• [What is being asked] Format the material below as a Markdown table with the columns "Row" and "Line". Start at the line containing "Given: Click the Acme Inc. sender avatar", end at the line containing "[1245, 290]", and leave out blank lines.

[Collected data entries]
· · · ·
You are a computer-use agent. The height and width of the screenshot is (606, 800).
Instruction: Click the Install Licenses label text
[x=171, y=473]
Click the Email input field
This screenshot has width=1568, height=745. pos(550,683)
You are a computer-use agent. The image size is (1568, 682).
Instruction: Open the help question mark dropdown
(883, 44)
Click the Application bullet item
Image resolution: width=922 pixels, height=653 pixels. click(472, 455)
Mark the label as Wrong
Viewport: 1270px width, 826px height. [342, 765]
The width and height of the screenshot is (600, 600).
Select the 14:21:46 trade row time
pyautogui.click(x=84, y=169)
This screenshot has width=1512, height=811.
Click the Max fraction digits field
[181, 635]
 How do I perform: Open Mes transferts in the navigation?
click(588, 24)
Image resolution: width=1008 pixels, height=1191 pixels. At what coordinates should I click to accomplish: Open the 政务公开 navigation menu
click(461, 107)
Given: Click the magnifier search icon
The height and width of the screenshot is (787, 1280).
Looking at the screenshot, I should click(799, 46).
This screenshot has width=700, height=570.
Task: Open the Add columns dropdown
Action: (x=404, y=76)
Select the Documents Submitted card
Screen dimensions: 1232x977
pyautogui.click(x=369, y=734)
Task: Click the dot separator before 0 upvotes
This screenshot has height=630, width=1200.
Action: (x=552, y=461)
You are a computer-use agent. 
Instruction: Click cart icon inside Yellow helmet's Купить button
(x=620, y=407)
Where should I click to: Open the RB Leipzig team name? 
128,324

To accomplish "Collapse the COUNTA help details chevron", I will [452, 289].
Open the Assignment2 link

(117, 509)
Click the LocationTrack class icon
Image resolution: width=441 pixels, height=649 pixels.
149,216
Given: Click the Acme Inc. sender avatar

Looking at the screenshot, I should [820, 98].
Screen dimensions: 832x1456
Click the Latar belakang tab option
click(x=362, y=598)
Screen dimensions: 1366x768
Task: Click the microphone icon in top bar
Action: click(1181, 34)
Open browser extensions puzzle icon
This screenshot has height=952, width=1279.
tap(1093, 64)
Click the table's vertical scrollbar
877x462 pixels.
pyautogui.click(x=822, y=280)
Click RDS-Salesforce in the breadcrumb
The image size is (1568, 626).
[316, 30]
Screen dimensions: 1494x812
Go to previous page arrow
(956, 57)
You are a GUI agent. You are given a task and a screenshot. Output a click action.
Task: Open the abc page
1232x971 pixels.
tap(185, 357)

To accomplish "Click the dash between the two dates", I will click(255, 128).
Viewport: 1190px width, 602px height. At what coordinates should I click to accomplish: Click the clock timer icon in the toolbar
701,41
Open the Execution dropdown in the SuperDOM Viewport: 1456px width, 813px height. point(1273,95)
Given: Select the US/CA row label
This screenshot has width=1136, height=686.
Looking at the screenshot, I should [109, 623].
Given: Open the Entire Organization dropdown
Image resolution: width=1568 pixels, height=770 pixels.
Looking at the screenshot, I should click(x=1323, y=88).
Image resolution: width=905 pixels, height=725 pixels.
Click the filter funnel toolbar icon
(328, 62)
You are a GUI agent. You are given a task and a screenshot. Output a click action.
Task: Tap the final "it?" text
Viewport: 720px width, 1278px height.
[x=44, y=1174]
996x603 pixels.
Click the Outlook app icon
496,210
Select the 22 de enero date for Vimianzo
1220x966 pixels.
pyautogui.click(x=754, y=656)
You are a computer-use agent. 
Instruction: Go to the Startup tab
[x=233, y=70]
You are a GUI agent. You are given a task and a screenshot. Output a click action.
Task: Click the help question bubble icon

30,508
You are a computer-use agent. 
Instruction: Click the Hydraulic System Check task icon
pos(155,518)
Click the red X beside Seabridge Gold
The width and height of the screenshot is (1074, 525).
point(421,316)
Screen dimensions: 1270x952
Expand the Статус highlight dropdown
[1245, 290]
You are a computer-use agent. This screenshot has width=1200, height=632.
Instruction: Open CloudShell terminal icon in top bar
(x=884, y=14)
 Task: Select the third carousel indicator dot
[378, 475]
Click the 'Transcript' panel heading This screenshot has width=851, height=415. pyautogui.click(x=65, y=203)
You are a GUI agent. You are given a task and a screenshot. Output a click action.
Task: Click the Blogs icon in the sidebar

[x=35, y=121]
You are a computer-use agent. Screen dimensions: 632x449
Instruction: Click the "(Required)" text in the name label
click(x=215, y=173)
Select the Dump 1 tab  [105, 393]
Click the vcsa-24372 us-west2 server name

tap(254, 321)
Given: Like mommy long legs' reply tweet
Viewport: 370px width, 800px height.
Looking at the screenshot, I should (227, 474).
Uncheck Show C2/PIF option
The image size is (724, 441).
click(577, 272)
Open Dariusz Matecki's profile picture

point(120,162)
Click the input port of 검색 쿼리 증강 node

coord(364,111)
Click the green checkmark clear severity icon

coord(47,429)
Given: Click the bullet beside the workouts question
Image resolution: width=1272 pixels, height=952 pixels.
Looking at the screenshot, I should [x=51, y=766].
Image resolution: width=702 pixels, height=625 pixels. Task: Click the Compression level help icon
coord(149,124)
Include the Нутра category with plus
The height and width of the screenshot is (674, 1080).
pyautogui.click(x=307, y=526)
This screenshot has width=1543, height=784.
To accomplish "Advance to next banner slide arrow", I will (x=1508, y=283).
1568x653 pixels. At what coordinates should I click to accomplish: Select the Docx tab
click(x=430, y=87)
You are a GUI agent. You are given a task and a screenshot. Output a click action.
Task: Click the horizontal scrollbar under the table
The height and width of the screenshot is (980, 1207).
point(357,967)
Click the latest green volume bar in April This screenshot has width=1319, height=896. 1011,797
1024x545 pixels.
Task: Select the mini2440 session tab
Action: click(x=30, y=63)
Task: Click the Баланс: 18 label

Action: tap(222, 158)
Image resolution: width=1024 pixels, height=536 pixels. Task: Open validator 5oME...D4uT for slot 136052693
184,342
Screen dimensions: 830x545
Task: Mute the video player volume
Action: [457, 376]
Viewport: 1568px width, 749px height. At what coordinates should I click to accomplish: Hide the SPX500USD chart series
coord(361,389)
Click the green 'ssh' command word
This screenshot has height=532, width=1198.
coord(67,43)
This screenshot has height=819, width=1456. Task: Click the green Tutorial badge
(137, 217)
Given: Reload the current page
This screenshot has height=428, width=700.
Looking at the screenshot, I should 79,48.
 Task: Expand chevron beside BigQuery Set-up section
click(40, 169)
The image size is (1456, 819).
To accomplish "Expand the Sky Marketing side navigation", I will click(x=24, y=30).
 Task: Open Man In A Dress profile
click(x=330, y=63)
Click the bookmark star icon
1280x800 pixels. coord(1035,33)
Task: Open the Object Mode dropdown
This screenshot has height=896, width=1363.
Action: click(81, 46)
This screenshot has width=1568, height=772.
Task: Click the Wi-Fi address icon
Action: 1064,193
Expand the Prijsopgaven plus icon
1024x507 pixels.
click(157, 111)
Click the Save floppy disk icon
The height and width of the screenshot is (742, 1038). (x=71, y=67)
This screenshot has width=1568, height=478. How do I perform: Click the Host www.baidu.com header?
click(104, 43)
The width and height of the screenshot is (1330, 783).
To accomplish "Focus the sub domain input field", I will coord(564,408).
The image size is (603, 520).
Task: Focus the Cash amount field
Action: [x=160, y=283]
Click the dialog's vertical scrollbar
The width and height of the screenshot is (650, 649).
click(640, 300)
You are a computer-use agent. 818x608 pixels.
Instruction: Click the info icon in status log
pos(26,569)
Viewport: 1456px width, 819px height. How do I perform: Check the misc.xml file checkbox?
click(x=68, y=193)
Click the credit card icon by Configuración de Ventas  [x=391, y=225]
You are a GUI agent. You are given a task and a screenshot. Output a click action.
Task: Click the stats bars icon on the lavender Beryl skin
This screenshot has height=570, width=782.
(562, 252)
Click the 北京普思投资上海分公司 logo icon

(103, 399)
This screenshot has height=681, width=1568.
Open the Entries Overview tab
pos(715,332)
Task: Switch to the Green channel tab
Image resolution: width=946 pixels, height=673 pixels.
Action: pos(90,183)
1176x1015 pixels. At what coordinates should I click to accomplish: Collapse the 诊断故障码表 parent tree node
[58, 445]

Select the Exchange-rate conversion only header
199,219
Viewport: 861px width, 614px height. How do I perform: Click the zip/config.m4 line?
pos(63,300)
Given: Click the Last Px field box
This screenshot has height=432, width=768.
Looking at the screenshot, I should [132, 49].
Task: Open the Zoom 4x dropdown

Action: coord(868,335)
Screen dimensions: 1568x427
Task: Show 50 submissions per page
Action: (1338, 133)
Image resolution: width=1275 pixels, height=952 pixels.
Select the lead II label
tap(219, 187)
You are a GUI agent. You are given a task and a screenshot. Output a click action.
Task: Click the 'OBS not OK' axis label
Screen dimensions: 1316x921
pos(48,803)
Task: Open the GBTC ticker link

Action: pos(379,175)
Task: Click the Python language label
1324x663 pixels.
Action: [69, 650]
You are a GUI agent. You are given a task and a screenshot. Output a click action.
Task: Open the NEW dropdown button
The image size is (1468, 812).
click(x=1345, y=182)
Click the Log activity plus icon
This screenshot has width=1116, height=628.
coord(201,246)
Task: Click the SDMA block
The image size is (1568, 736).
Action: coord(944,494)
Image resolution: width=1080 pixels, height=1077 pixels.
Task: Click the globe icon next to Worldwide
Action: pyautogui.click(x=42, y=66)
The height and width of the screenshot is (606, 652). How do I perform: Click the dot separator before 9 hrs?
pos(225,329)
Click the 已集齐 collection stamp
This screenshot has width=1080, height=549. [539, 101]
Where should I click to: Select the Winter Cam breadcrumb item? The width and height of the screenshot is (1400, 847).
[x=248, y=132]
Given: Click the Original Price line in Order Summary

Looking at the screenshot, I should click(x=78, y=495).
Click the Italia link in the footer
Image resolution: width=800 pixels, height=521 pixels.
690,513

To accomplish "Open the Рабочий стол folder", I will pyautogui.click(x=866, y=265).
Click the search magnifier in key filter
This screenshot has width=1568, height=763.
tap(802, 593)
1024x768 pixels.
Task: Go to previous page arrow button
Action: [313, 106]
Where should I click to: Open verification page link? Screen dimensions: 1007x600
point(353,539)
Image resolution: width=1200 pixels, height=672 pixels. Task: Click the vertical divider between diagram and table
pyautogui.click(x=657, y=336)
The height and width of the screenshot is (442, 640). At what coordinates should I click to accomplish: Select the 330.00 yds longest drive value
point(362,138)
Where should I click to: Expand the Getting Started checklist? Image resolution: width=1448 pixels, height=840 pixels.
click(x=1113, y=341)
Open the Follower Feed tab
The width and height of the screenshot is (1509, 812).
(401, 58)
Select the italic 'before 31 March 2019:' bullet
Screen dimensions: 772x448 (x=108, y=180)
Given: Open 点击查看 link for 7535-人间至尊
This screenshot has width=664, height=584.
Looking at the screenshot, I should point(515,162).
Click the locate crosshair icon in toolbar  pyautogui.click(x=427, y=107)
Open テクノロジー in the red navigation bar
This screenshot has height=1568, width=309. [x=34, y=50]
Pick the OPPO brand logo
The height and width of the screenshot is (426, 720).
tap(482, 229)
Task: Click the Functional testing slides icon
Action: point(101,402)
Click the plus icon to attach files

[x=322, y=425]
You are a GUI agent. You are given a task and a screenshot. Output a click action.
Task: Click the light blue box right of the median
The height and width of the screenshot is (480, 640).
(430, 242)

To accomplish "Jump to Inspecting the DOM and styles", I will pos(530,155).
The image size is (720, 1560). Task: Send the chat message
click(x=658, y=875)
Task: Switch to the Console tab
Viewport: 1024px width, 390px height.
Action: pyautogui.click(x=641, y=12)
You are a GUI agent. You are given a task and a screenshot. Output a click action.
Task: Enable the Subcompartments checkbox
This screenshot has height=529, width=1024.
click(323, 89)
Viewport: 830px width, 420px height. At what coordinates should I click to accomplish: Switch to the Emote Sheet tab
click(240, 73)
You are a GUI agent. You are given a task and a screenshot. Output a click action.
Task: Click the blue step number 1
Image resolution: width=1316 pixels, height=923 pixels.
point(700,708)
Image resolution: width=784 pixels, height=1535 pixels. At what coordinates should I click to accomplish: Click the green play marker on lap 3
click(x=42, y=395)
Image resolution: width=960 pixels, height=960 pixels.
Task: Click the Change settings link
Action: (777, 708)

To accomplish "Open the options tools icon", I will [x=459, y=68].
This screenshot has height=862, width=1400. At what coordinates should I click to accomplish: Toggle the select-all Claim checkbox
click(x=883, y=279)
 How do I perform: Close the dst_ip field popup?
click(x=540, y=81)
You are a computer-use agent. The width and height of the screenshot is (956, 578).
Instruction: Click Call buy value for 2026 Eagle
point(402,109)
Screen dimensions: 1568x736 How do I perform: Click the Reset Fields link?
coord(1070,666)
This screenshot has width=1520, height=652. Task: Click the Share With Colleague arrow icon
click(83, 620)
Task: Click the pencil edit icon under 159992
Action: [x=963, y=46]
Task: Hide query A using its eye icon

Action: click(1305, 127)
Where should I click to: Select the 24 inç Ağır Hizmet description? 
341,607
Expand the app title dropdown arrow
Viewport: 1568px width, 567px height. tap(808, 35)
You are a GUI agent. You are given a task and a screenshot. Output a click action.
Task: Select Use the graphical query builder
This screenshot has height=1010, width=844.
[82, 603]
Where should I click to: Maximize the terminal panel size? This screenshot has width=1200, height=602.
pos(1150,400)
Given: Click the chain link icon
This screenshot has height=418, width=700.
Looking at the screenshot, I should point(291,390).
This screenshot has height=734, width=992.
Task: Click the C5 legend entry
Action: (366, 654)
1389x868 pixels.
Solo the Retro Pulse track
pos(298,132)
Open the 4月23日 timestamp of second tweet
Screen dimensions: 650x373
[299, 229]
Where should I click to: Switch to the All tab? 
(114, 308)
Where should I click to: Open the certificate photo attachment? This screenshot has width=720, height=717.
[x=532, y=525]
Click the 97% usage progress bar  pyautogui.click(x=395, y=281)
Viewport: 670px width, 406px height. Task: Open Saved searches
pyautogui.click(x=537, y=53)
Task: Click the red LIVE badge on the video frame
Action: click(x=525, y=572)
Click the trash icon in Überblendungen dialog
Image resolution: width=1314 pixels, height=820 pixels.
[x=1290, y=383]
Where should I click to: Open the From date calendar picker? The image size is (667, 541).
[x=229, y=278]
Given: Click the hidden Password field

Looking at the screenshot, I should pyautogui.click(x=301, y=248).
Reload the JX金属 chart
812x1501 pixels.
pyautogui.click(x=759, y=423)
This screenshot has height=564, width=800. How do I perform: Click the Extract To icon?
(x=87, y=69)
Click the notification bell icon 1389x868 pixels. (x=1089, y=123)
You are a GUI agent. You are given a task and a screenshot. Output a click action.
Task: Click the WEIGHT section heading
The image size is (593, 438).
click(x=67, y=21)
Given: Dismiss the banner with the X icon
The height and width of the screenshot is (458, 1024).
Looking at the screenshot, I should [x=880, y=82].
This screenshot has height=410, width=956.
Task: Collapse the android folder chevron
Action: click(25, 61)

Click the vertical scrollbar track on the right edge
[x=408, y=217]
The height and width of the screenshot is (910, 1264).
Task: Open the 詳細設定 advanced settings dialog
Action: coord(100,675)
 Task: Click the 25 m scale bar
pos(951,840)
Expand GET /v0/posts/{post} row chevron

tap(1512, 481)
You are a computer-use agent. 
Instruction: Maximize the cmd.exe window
· · · ·
• [The reply]
| Row | Line |
|---|---|
| 1 | Given: Click the Acme Inc. sender avatar |
| 2 | Looking at the screenshot, I should [820, 98]. |
| 3 | Screen dimensions: 832x1456 |
| 4 | Click the Latar belakang tab option |
| 5 | click(x=362, y=598) |
| 6 | Screen dimensions: 1366x768 |
| 7 | Task: Click the microphone icon in top bar |
| 8 | Action: click(1181, 34) |
| 9 | Open browser extensions puzzle icon |
| 10 | This screenshot has height=952, width=1279. |
| 11 | tap(1093, 64) |
| 12 | Click the table's vertical scrollbar |
| 13 | 877x462 pixels. |
| 14 | pyautogui.click(x=822, y=280) |
| 15 | Click RDS-Salesforce in the breadcrumb |
| 16 | The image size is (1568, 626). |
| 17 | [316, 30] |
| 18 | Screen dimensions: 1494x812 |
| 19 | Go to previous page arrow |
| 20 | (956, 57) |
| 21 | You are a GUI agent. You are given a task and a screenshot. Output a click action. |
| 22 | Task: Open the abc page |
| 23 | 1232x971 pixels. |
| 24 | tap(185, 357) |
| 25 | To accomplish "Click the dash between the two dates", I will click(255, 128). |
| 26 | Viewport: 1190px width, 602px height. At what coordinates should I click to accomplish: Click the clock timer icon in the toolbar |
| 27 | 701,41 |
| 28 | Open the Execution dropdown in the SuperDOM Viewport: 1456px width, 813px height. point(1273,95) |
| 29 | Given: Select the US/CA row label |
| 30 | This screenshot has width=1136, height=686. |
| 31 | Looking at the screenshot, I should [109, 623]. |
| 32 | Given: Open the Entire Organization dropdown |
| 33 | Image resolution: width=1568 pixels, height=770 pixels. |
| 34 | Looking at the screenshot, I should click(x=1323, y=88). |
| 35 | Image resolution: width=905 pixels, height=725 pixels. |
| 36 | Click the filter funnel toolbar icon |
| 37 | (328, 62) |
| 38 | You are a GUI agent. You are given a task and a screenshot. Output a click action. |
| 39 | Task: Tap the final "it?" text |
| 40 | Viewport: 720px width, 1278px height. |
| 41 | [x=44, y=1174] |
| 42 | 996x603 pixels. |
| 43 | Click the Outlook app icon |
| 44 | 496,210 |
| 45 | Select the 22 de enero date for Vimianzo |
| 46 | 1220x966 pixels. |
| 47 | pyautogui.click(x=754, y=656) |
| 48 | You are a computer-use agent.  |
| 49 | Instruction: Go to the Startup tab |
| 50 | [x=233, y=70] |
| 51 | You are a GUI agent. You are given a task and a screenshot. Output a click action. |
| 52 | Task: Click the help question bubble icon |
| 53 | 30,508 |
| 54 | You are a computer-use agent.  |
| 55 | Instruction: Click the Hydraulic System Check task icon |
| 56 | pos(155,518) |
| 57 | Click the red X beside Seabridge Gold |
| 58 | The width and height of the screenshot is (1074, 525). |
| 59 | point(421,316) |
| 60 | Screen dimensions: 1270x952 |
| 61 | Expand the Статус highlight dropdown |
| 62 | [1245, 290] |